SUPPLIED PASSAGE:
####

AI Chips Technology Trends & Landscape (Mobile SoC, Intel, Asian AI Chips, Low-Power Inference Chips)
At last but not least, we will cover the second half of the AI chip companies. This includes a wide spectrum of product offerings from Intel and the Mobile SoC (System on a Chip) from Apple, Qualcomm, and Samsung that comes with multiple Neural Processing Unit (NPU) cores. Then, we will go over chips that are specific for AI accelerations. In addition, Asian countries have put AI development as a strategic priority, so we will look into their offerings. Finally, we will close our discussion with one important and competitive market segment — the low-power AI edge devices.
Intel acquired Habana Labs in late 2019 for 2 billion. Let’s see what Intel gets for the money. Habana Labs offers Gaudi for AI training and Goya for inference. A Gaudi 2000-HL chip contains a cluster of eight Tensor Processing Core (TPC) and an accelerated GEMM (matrix multiplication) engine (left diagram below). Each core supports VLIW SIMD in exploring instruction-level parallelism and data parallelism. It also supports mixed precision calculations.
In the HLS-1 system (Habana Labs System-1), it contains eight HL-205 OAM Mezzanine cards and each card contains a Gaudi 2000-HL chip with 4 HBM memories on a single-chip package.
Each chip implements ten ports of 100Gb Ethernet with the support of remote direct memory access (RDMA). In HLS-1, all chips are connected all-to-all on the PCB using seven 100Gb Ethernet ports. This design allows commodity networking equipment instead of a proprietary solution like Nvidia NVLink. This is the centerpiece of their strategy of using multiple Ethernet between nodes in training a large DNN that requires multiple nodes. The high bandwidth between nodes lessens the overhead of operations like reduce, all reduce, gather, and broadcast.
Habana’s Goya, with the HL-1000 processor, is dedicated to inference workloads.
Here is the general information available from a third-party source on the Gaudi processor.
This is the specification for the Goya inference card:
Intel has a wide spectrum of product offerings in AI, including those billion dollars acquisitions.
- CPU with MKL-DNN: MKL-DNN is a math kernel library in accelerating DNNs.
- Integrated GPU: Utilize on-chip processor graphics.
- VPU Movidius: Used in machine vision for low power devices.
Movidius includes hardware accelerators for both DNN and imaging/video pipeline.
- Agilex, Stratix FPGA
Microsoft’s Project Brainwave accelerates DNN inferencing in major services such as Bing’s intelligent search features and Azure.

####

DATA BLOCK:
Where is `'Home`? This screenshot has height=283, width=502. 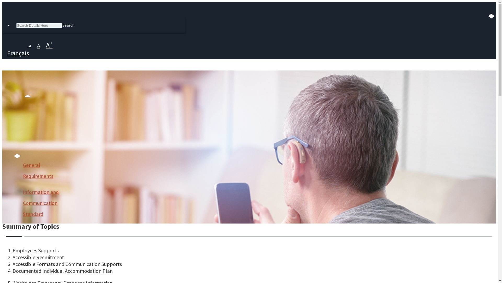 'Home is located at coordinates (21, 128).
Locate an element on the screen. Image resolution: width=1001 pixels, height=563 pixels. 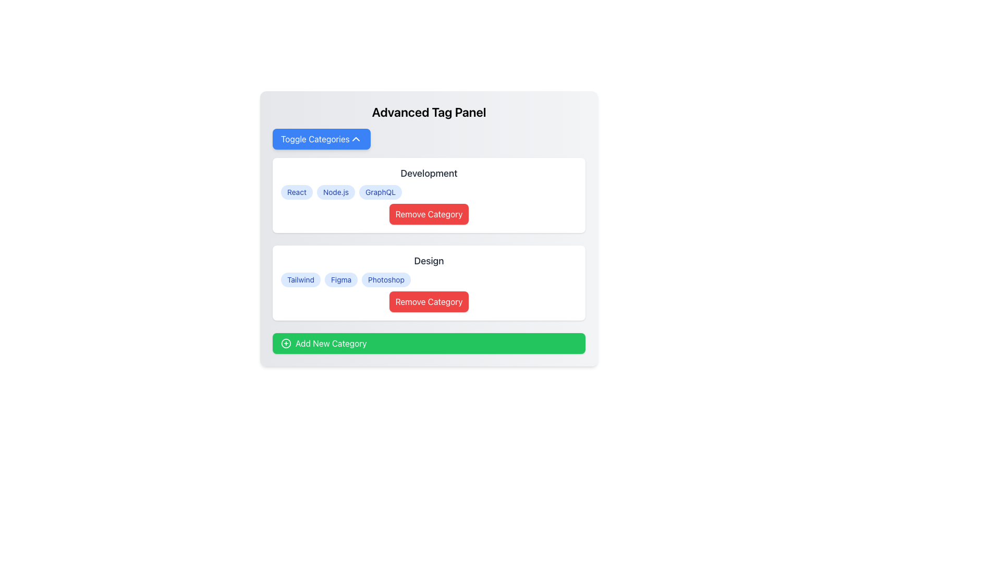
the tags displayed in the Tag Group located in the middle of the 'Design' panel, positioned below the 'Design' header and above the 'Remove Category' button is located at coordinates (429, 279).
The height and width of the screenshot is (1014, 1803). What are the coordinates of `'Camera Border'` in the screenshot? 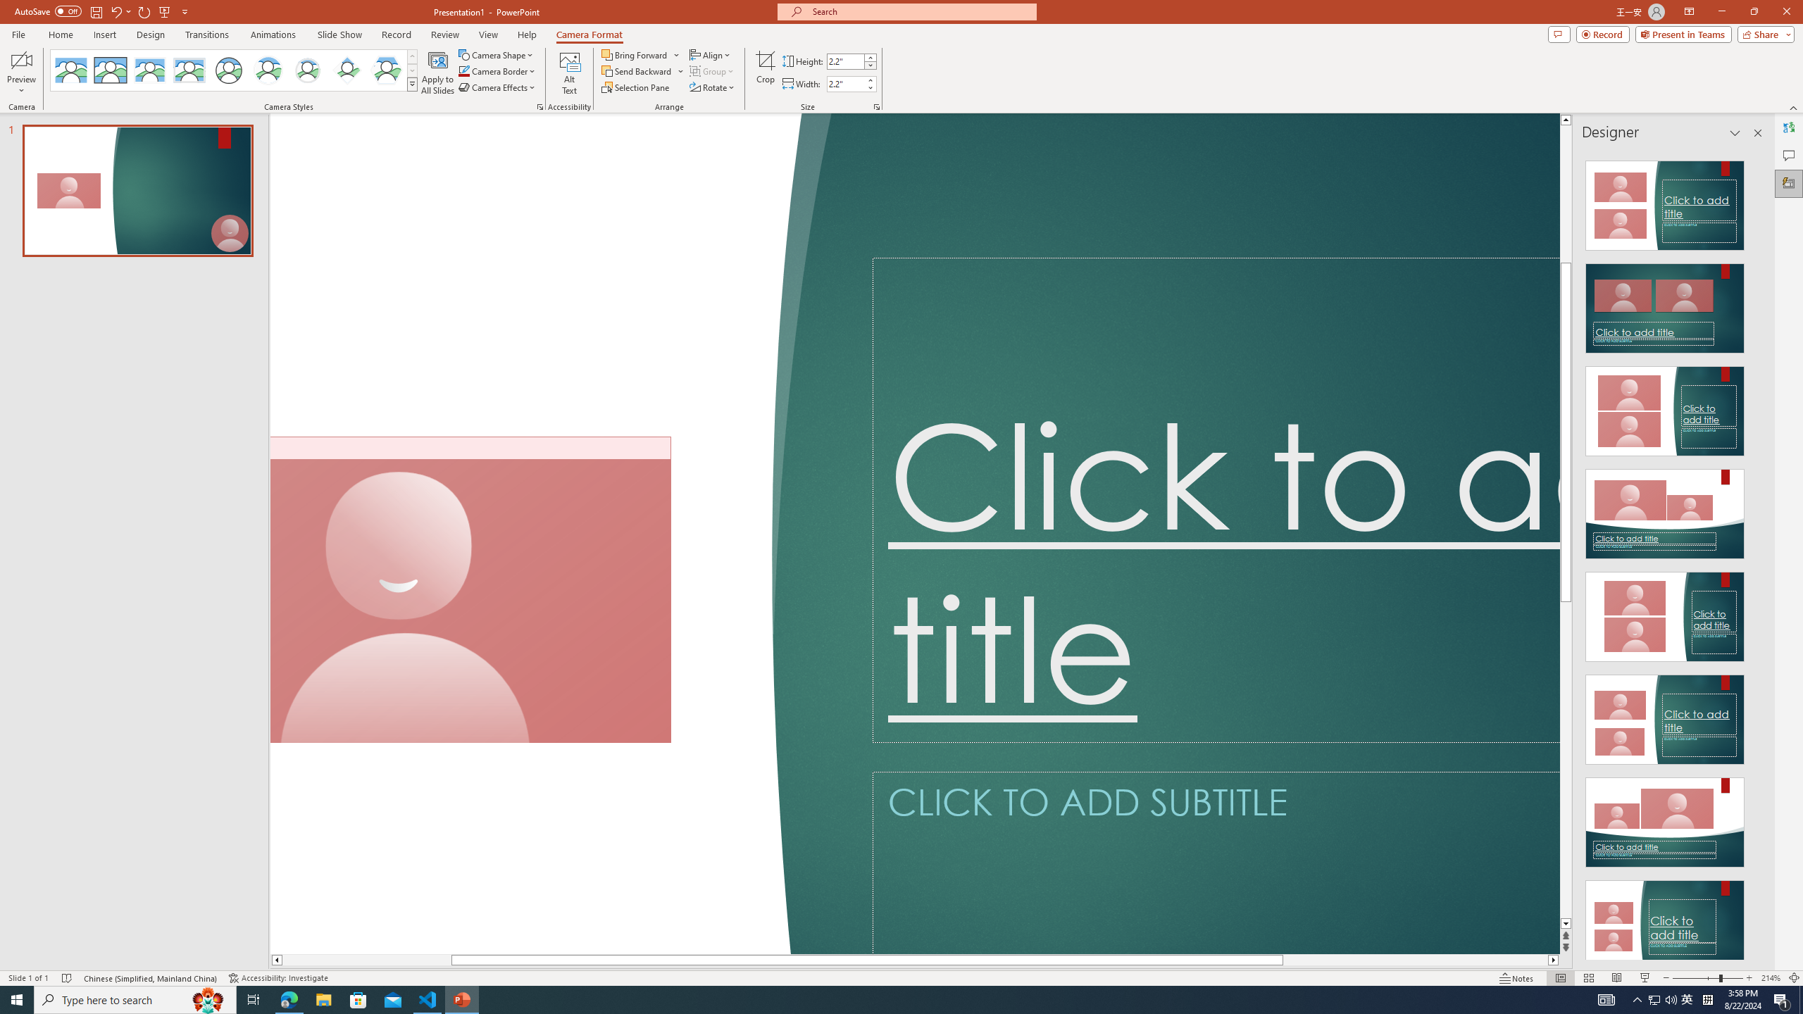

####

WHAT THIS EXERCISE ASKS:
a - Answer these from the AI chips article:
(i) When did Intel acquire Habana Labs, and for how much?
(ii) How many 100Gb Ethernet ports does each chip implement?
(iii) What is VPU Movidius used in?
b - Extract everything in the AI chips article from "At last but" down to "AI edge devices.", word for word.
The listing has no connection to the AI chips article.

SET OF ANSWERS:
a -
(i) In late 2019, for 2 billion.
(ii) Ten.
(iii) Machine vision for low power devices.

b -
At last but not least, we will cover the second half of the AI chip companies. This includes a wide spectrum of product offerings from Intel and the Mobile SoC (System on a Chip) from Apple, Qualcomm, and Samsung that comes with multiple Neural Processing Unit (NPU) cores. Then, we will go over chips that are specific for AI accelerations. In addition, Asian countries have put AI development as a strategic priority, so we will look into their offerings. Finally, we will close our discussion with one important and competitive market segment — the low-power AI edge devices.